Firstly; can you set the recv buffer size for the socket? If so, set it to something very large as this will let the UDP stack buffer more datagrams for you.

Secondly; if you can use asynchronous I/O then post multiple recv calls at once (again this allows the stack to service more datagrams before it starts to drop them).

Thirdly; you could try unrolling your loop a little and reading multiple datagrams before placing them in your queue; could the locking on the queue be causing the recv thread to run slowly??

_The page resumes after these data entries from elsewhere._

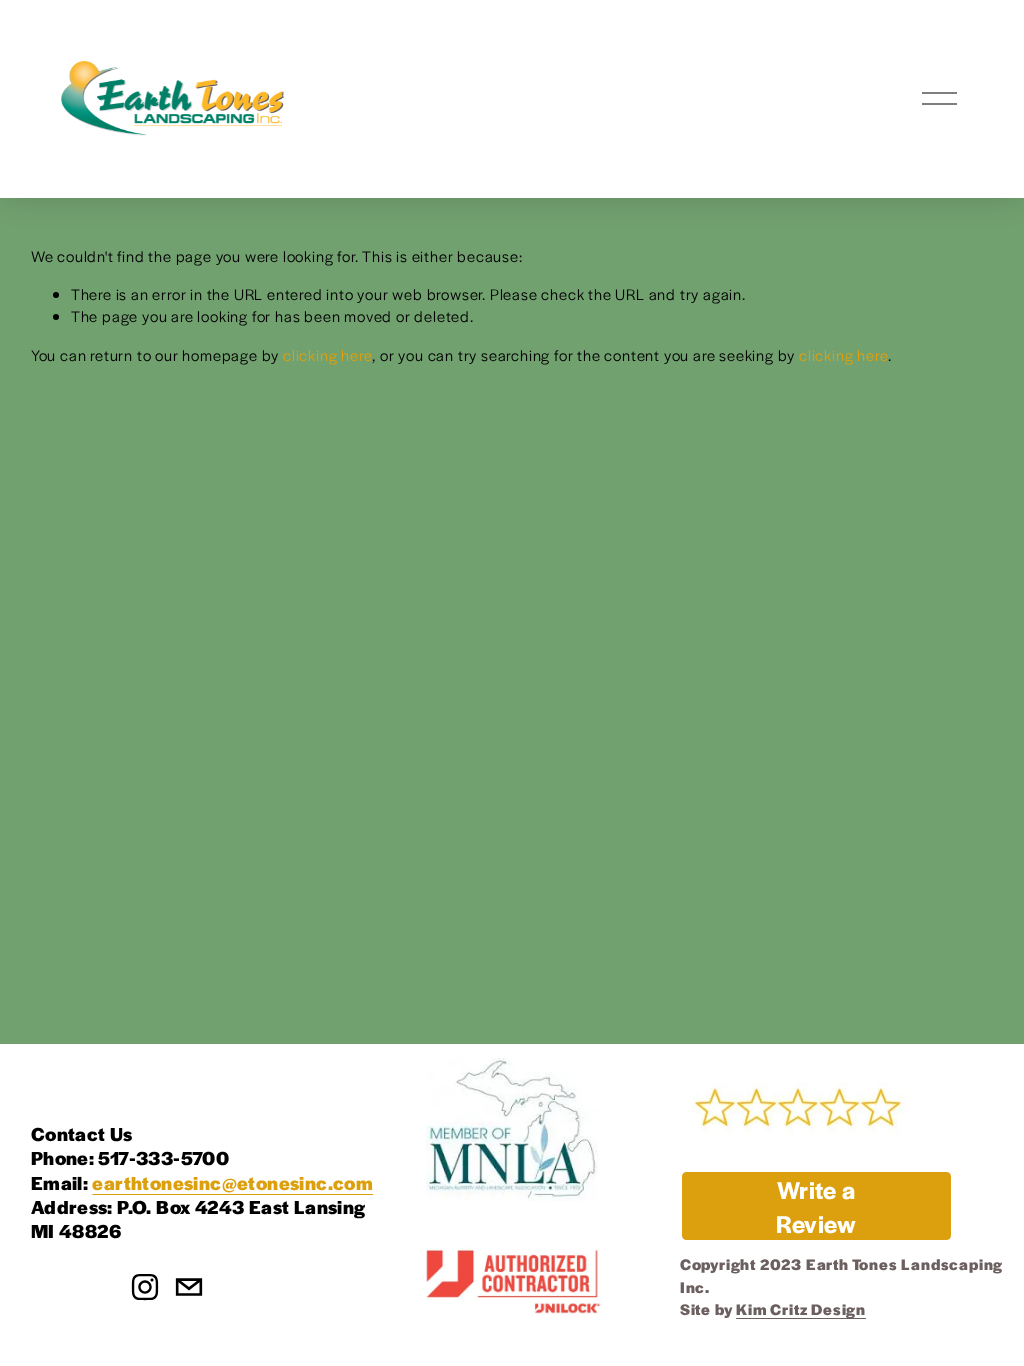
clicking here (327, 354)
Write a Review (816, 1206)
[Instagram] (145, 1287)
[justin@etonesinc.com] (189, 1287)
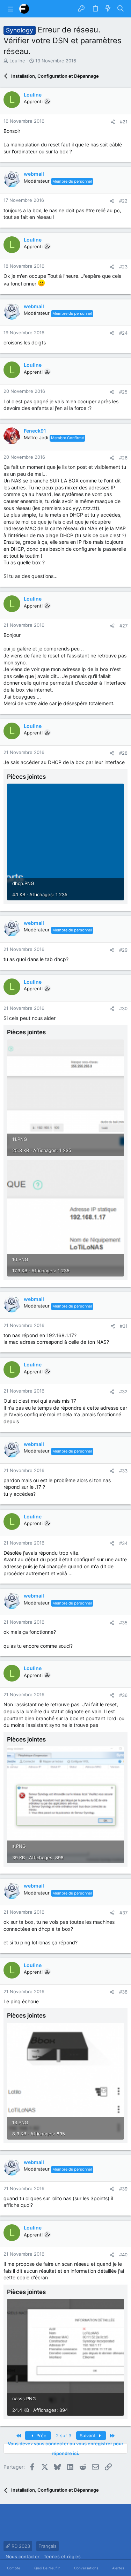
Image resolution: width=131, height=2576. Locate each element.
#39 (123, 2189)
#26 (123, 457)
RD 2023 (20, 2546)
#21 (124, 121)
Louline (17, 60)
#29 (123, 950)
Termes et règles (62, 2556)
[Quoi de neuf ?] (108, 9)
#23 (123, 266)
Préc (40, 2435)
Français (47, 2546)
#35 (123, 1622)
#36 (123, 1695)
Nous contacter (22, 2556)
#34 (123, 1543)
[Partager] (112, 122)
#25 (123, 392)
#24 (123, 333)
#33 (123, 1470)
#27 (123, 625)
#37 (123, 1912)
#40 (123, 2254)
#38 (123, 1992)
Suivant (88, 2435)
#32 (123, 1391)
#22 (123, 201)
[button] (10, 8)
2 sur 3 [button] (63, 2435)
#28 (123, 753)
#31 (124, 1326)
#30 (123, 1008)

Finally; the datagrams may be being dropped elsewhere on the network, there may be nothing that you can do, that the U in UDP...

Len Holgate
Changing the buffer size for the socket didn't have any effect, but I'll try using multiple recv calls in the loop.
666craig
How quickly can you process the datagrams, can you process them faster than they arrive? If not then the stack WILL drop datagrams no matter how big you make the buffers. What does wireshark show if run from the machine running the python code? Are all the expected datagrams getting to that machine? They may be being dropped on the network. What does wireshark show if run on the machine generating the datagrams, it may think it's generating 1200/sec but the outbound stack may be dropping some and they may never see the wire...
Len Holgate
A: 

It seems that the problem is with the source. There are two issues:

  1. Looking at Wireshark the source is not consistently transmitting 1200 packets-per-second. Possibly, as Len pointed out, a problem with the outbound stack dropping data. BTW the source is a programmable card with an ethernet port connected to my machine.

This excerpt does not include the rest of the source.